Mumsnet has not checked the qualifications of anyone posting here. If you need help urgently or expert advice, please see our domestic violence webguide and/or relationships webguide. Many Mumsnetters experiencing domestic abuse have found this thread helpful: Listen up, everybody

How do you deal with a Drama Llama?

32 replies

SoundsLikeALlama · 27/03/2023 13:54

It has only recently dawned on me that dp is a drama llama. I normally don't get involved in any of his personal life but lately, I am seeing more and more situations get completely out of hand, seemingly requiring him to be permanently on the phone with family/friends etc. Most of these situations, in my mind, are situations that could have been resolved simply and easily if everyone was honest and upfront with each other.

he's also just resigned from work - having been accused of something he definitely didn't do that was made up. He asked for my advice (I am a senior exec in a company), I gave it to him, he chose not to follow it and is now embroiled in a ridiculous dispute with them which is meaning he has endless calls with his co workers bitching and moaning about the situation rather than actually doing something to end it, most likely in his favour.

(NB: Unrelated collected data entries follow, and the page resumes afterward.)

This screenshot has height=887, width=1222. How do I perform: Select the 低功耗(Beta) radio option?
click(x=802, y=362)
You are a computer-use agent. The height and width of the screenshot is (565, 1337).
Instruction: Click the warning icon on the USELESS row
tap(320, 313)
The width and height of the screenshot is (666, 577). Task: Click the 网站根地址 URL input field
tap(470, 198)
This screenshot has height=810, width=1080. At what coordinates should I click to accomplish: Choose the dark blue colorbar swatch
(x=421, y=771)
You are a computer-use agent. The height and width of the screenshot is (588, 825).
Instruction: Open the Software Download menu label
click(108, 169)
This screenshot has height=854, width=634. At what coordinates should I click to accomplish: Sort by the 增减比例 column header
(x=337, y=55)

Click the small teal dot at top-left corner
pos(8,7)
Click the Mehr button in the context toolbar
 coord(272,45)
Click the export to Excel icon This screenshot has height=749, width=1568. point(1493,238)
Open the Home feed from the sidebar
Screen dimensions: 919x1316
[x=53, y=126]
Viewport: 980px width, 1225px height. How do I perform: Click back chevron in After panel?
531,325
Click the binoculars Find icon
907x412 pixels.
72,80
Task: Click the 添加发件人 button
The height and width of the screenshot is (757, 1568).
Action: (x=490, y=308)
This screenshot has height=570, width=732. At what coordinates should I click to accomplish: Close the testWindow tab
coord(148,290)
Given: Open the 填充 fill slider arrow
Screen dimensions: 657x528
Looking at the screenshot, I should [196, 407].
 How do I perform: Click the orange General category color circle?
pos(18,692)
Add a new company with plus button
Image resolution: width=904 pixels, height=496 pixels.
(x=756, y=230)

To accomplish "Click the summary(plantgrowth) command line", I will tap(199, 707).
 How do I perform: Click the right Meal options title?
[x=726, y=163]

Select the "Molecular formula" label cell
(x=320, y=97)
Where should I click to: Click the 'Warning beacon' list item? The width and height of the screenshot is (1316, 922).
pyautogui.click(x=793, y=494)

His whole family are like this too. I have no idea where they find the energy for it. I will continue to not get involved but if you have ever had a drama llama in your life, did it ever get better? Or am I destined to be stuck with this unless I choose not to be!

OP posts:
SoundsLikeALlama · 02/04/2023 11:15

He is self aware and no I haven't completely spelled it out. Tbh I've only just realised he's like this. No kids together - we're both older (adult kids). I am going to speak to him today. Everything else great together so I'm quite willing to see if we can work it out.

He has more than one job so losing one not the end of the world.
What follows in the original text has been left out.